Here are the spice fairies, the queen of chillies, the princess of cloves, the bitter and petulant sovereign of pickles. Here are the pink and appetizing muses of sweets, surrounding a marzipan horse like a little Pegasus. Here’s the fat Chinaman dropping a squadron of tea tins from his green dress; here’s Diana’s companion, with the pheasant and the hare, and other, more urbane nymphs, with sprays and powder puffs; here’s the bacchantes carrying grapes to the press, and young gardening beauties gathering the fruits of compotes and jams.
Cappiello’s work is a masterpiece of wit, good taste and gaiety.

Other decorations

In 1922, he exhibited two decorative panels at the Venice Biennale: “Les Fruits et Les Légumes”, in addition to his posters.

In 1935, he created a huge fresco for the bar of the Dupont restaurant on Boulevard Barbès in Paris: 22 m long and 3 m high. The theme is Montmartre or “La Fête à Paris”: the circus, the French Cancan, music, love and good food.

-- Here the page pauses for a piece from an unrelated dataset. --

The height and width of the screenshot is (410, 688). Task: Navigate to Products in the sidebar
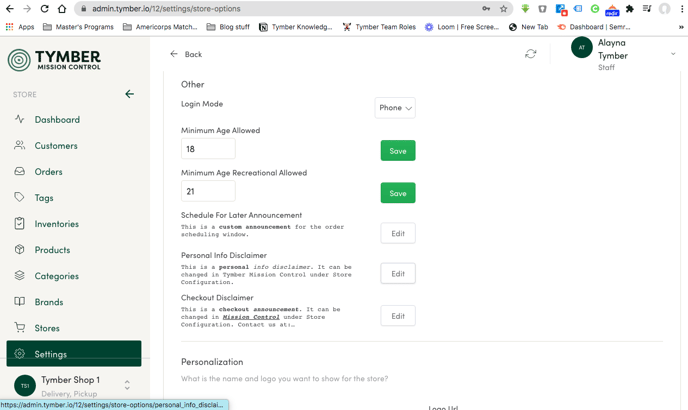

In 1937, he was asked to decorate the Advertising Pavilion at the Paris International Exhibition. To mark the occasion, he created a very large decorative panel: “La Force Motrice”: prancing horses emerge from the pistons of an engine, symbolizing industrial power.

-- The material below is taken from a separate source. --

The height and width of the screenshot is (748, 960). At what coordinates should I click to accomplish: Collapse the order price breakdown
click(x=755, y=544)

But this list would not be complete if we omitted :

– tapestry cartoons such as “Les Perroquets” and“Fleurs et Oiseaux” for the Manufacture Nationale de Beauvais, which were used for seats and screens,

– ballet set and costume designs for Sacha Guitry and Leonide Massine (1928 – 1932).

Le Diable dans le beffroi (1928) Opera by Claude Debussy based on a short story by Edgar Poe

Le Diable dans le beffroi (1928) Opera by Claude Debussy based on a short story by Edgar Poe

Wounded Harlequin

Wounded Harlequin

Jacques Viénot said: “Cappiello is a decorator in the fullest sense of the word: skilful, ingenious, with a gift for staging and presentation, he possesses the highest sense of showmanship and festivity. He is as capable of conceiving and realizing the most grandiose sets as he is of attending to the smallest details of costume”.

Today, all that remains are a few decorations or plans for decorations. The buildings where Cappiello had worked have all been demolished. Only the fresco at the Dupont restaurant in Barbès was saved from demolition. It awaits a new home in New York.